Your objective: The number of lines below containing the word "accomplish" is all that should be returned.

(Data records)
==========

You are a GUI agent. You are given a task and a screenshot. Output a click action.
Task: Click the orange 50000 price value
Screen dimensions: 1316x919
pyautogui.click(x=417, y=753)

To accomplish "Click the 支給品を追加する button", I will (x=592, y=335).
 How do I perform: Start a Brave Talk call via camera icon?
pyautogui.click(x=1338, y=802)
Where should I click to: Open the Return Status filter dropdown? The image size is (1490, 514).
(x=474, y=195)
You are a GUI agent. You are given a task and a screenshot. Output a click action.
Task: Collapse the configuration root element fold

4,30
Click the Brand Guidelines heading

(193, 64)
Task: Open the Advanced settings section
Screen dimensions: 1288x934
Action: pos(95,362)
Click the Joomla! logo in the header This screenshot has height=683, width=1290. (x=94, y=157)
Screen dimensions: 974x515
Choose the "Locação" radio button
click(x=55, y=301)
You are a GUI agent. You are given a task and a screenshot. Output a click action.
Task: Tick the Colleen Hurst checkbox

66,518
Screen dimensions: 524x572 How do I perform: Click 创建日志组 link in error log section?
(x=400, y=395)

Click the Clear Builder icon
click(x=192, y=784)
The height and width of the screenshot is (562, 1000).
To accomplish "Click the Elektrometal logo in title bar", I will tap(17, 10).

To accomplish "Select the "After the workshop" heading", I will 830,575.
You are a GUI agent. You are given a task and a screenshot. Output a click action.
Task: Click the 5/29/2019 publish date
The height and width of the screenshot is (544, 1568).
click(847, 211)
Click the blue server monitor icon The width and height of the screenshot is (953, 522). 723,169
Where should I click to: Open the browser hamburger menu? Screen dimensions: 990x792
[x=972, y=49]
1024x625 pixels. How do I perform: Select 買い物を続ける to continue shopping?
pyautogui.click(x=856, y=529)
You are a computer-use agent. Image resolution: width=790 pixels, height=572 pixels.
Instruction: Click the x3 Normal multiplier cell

==========

The answer: 3